The first series of the 1916 season between the Washington Senators and the Boston Red Sox began on April 17. The Red Sox were the defending champions, coming off a four-games-to-one mastery of the Philadelphia Phillies in the 1915 World Series. The Senators, perennial residents of the second division from 1903 through 1911, had begun some moderate success and were fourth in the 1915 American League, 17 games behind Boston.
As the 1916 season got underway, Boston swept a three game series with the Philadelphia A’s at Fenway Park while Washington split a two-game series with the New York Yankees.
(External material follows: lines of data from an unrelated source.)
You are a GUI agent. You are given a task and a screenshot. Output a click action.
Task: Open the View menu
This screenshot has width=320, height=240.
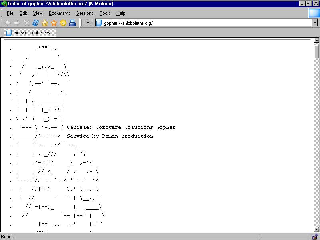(38, 13)
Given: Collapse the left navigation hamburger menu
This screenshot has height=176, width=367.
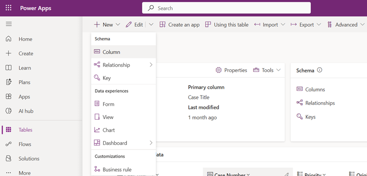Looking at the screenshot, I should click(x=8, y=24).
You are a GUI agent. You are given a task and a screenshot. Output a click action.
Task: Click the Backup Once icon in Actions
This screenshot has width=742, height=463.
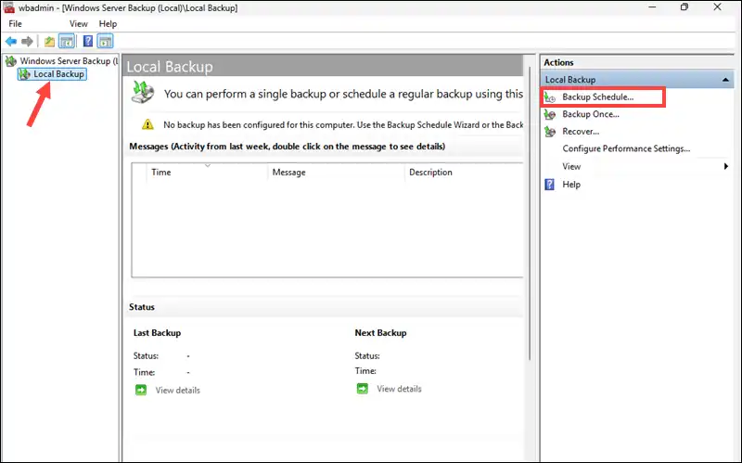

Walter Johnson won Washington’s Opening Day game, 3-2, with a five-hit, 10 strikeout performance, his fifth Opening Day assignment for the Senators. The Red Sox’ Babe Ruth defeated Philadelphia with a four- hit, six-strikeout game in his first Opening Day start.
The first Senators-Red Sox matchup was also the first time in the new season that Ruth, Boston’s young left-hander, met Johnson, generally considered the game’s greatest pitcher. Ruth had finished 1915, his first full season in the major leagues, with a record of 18 wins and 8 losses with a 2.44 earned-run average. Johnson had finished 1915 with a league-leading 27 wins – the sixth straight season he had won 25 or more games – and 35 complete games, 7 shutouts, 203 strikeouts, and a 1.55 earned-run average, placing him second behind Ruth’s teammate Smoky Joe Wood at 1.49.1 In the first-ever meeting between the two, on August 14, 1915, Ruth had come away with a 4-3 win over Johnson.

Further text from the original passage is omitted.